That's all but generic, it's an ad hoc hack to support your particular
setup implemented by layering violations.

In fact the mapping ID is composed by the parent mapping ID and the
function numbers, right?

The general PCIe convention here is:

    domain:bus:slot.func

That's well defined and if you look at real devices then lspci shows:

0000:3d:00.1 Ethernet controller: Ethernet Connection for 10GBASE-T
0000:3d:06.0 Ethernet controller: Ethernet Virtual Function
0000:...
0000:3d:06.7 Ethernet controller: Ethernet Virtual Function
0000:3d:07.0 Ethernet controller: Ethernet Virtual Function
0000:...
0000:3d:07.7 Ethernet controller: Ethernet Virtual Function

In PCI address representation:

   domain:bus:slot:function

which is usually condensed into a single word based on the range limits
of function, device and bus:

   function:    bit 0-2         (max. 8)
   device:      bit 3-7         (max. 32)
   bus:         bit 8-15        (max. 256)
   domain:      bit 16-31       (mostly theoretical)
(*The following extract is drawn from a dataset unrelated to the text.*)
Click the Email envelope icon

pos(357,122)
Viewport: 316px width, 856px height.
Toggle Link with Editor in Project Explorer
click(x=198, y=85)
Endpoint devices should follow exactly the same scheme, no?

Now looking at your ID retrieval:

> +	arg->scratchpad[0].ul = of_msi_map_id(epc->dev.parent, NULL,
> +					      (epf->func_no << 8) | epf->vfunc_no);

I really have to ask why this is making up its own representation
instead of simply using the standard PCI B/D/F conventions?
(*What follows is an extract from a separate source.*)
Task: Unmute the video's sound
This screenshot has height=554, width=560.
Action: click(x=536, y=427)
Whatever the reason is, fact is that the actual interrupt domain support
needs to be done differently. There is no way that the endpoint library
makes assumption about the underlying interrupt domain and copies a
function just because. This has to be completely agnostic, no if, no
but.

So the consequence is that the underlying MSI parent domains needs to
know about the endpoint requirements, which is how all MSI variants are
modeled, i.e. with a MSI domain bus.

That also solves the problem of immutable MSI messages without any
further magic. Interrupt domains, which do not provide them, won't
provide the endpoint MSI domain bus and therefore the lookup of the
parent MSI domain for the endpoint fails.
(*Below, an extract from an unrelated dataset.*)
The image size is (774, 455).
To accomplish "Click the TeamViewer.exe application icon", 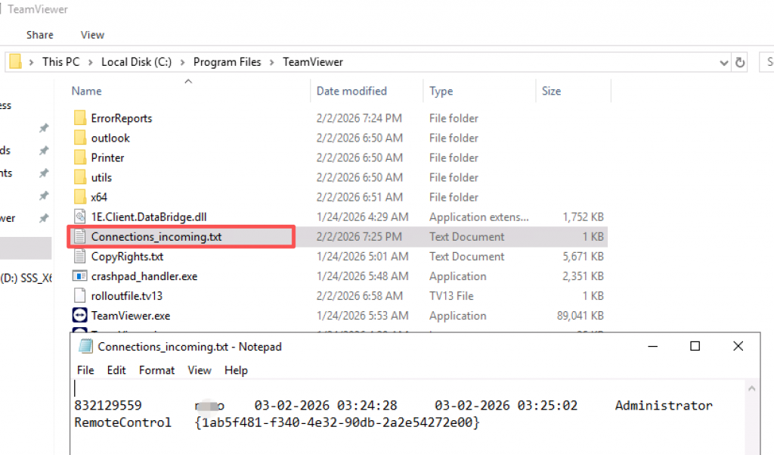I will 80,316.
The uncompilable mockup below should give you a hint.

Thanks,

        tglx
---
 drivers/irqchip/irq-gic-v3-its-msi-parent.c |   50 ++++++++++++++++++++--------
 drivers/irqchip/irq-msi-lib.c               |    5 ++
 drivers/irqchip/irq-msi-lib.h               |   12 +++++-
 include/linux/irqdomain_defs.h              |    2 +
 4 files changed, 51 insertions(+), 18 deletions(-)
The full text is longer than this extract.